## [Exercise goal]
In the data below, change every "input field" to "text box" and leave everything else as it is.

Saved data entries
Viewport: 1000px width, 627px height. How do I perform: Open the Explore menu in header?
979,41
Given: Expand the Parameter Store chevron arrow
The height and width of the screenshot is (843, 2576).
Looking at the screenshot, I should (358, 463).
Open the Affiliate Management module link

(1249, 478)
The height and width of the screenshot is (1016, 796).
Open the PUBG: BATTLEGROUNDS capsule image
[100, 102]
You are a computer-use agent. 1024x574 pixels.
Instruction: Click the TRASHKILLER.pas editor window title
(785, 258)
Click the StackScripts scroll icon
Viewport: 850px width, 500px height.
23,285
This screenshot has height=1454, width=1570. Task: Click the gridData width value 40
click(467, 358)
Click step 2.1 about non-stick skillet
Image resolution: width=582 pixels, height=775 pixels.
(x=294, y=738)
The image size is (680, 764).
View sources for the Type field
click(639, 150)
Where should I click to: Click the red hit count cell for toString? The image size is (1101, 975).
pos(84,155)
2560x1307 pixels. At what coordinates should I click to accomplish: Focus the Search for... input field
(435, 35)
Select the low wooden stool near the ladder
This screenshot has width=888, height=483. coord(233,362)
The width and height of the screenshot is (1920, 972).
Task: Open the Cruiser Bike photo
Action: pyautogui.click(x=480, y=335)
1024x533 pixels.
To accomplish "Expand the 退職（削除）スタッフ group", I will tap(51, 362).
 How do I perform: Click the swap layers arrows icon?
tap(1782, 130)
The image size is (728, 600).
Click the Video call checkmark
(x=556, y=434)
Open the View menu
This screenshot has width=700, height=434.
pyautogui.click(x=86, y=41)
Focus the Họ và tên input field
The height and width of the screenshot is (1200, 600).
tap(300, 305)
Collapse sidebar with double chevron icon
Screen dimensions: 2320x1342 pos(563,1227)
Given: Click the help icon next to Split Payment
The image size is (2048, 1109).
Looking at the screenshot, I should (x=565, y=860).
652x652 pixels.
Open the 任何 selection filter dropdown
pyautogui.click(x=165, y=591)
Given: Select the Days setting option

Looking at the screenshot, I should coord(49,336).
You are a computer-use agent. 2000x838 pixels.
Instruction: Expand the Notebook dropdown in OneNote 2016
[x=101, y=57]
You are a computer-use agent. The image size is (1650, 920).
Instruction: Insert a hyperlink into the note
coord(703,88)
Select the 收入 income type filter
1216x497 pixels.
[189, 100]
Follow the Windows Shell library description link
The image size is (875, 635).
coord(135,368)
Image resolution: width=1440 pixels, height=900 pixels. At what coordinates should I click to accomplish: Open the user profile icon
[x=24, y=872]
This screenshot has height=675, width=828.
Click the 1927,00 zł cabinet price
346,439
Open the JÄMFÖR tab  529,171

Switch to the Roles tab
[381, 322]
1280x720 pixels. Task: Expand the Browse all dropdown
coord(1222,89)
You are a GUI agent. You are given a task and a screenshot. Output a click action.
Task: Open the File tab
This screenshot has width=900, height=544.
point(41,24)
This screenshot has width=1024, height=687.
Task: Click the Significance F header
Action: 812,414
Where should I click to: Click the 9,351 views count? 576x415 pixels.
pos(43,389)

## [Written solution]
Viewport: 1000px width, 627px height. How do I perform: Open the Explore menu in header?
979,41
Given: Expand the Parameter Store chevron arrow
The height and width of the screenshot is (843, 2576).
Looking at the screenshot, I should (358, 463).
Open the Affiliate Management module link

(1249, 478)
The height and width of the screenshot is (1016, 796).
Open the PUBG: BATTLEGROUNDS capsule image
[100, 102]
You are a computer-use agent. 1024x574 pixels.
Instruction: Click the TRASHKILLER.pas editor window title
(785, 258)
Click the StackScripts scroll icon
Viewport: 850px width, 500px height.
23,285
This screenshot has height=1454, width=1570. Task: Click the gridData width value 40
click(467, 358)
Click step 2.1 about non-stick skillet
Image resolution: width=582 pixels, height=775 pixels.
(x=294, y=738)
The image size is (680, 764).
View sources for the Type field
click(639, 150)
Where should I click to: Click the red hit count cell for toString? The image size is (1101, 975).
pos(84,155)
2560x1307 pixels. At what coordinates should I click to accomplish: Focus the Search for... text box
(435, 35)
Select the low wooden stool near the ladder
This screenshot has width=888, height=483. coord(233,362)
The width and height of the screenshot is (1920, 972).
Task: Open the Cruiser Bike photo
Action: pyautogui.click(x=480, y=335)
1024x533 pixels.
To accomplish "Expand the 退職（削除）スタッフ group", I will tap(51, 362).
 How do I perform: Click the swap layers arrows icon?
tap(1782, 130)
The image size is (728, 600).
Click the Video call checkmark
(x=556, y=434)
Open the View menu
This screenshot has width=700, height=434.
pyautogui.click(x=86, y=41)
Focus the Họ và tên text box
The height and width of the screenshot is (1200, 600).
tap(300, 305)
Collapse sidebar with double chevron icon
Screen dimensions: 2320x1342 pos(563,1227)
Given: Click the help icon next to Split Payment
The image size is (2048, 1109).
Looking at the screenshot, I should (x=565, y=860).
652x652 pixels.
Open the 任何 selection filter dropdown
pyautogui.click(x=165, y=591)
Given: Select the Days setting option

Looking at the screenshot, I should coord(49,336).
You are a computer-use agent. 2000x838 pixels.
Instruction: Expand the Notebook dropdown in OneNote 2016
[x=101, y=57]
You are a computer-use agent. The image size is (1650, 920).
Instruction: Insert a hyperlink into the note
coord(703,88)
Select the 收入 income type filter
1216x497 pixels.
[189, 100]
Follow the Windows Shell library description link
The image size is (875, 635).
coord(135,368)
Image resolution: width=1440 pixels, height=900 pixels. At what coordinates should I click to accomplish: Open the user profile icon
[x=24, y=872]
This screenshot has height=675, width=828.
Click the 1927,00 zł cabinet price
346,439
Open the JÄMFÖR tab  529,171

Switch to the Roles tab
[381, 322]
1280x720 pixels. Task: Expand the Browse all dropdown
coord(1222,89)
You are a GUI agent. You are given a task and a screenshot. Output a click action.
Task: Open the File tab
This screenshot has width=900, height=544.
point(41,24)
This screenshot has width=1024, height=687.
Task: Click the Significance F header
Action: 812,414
Where should I click to: Click the 9,351 views count? 576x415 pixels.
pos(43,389)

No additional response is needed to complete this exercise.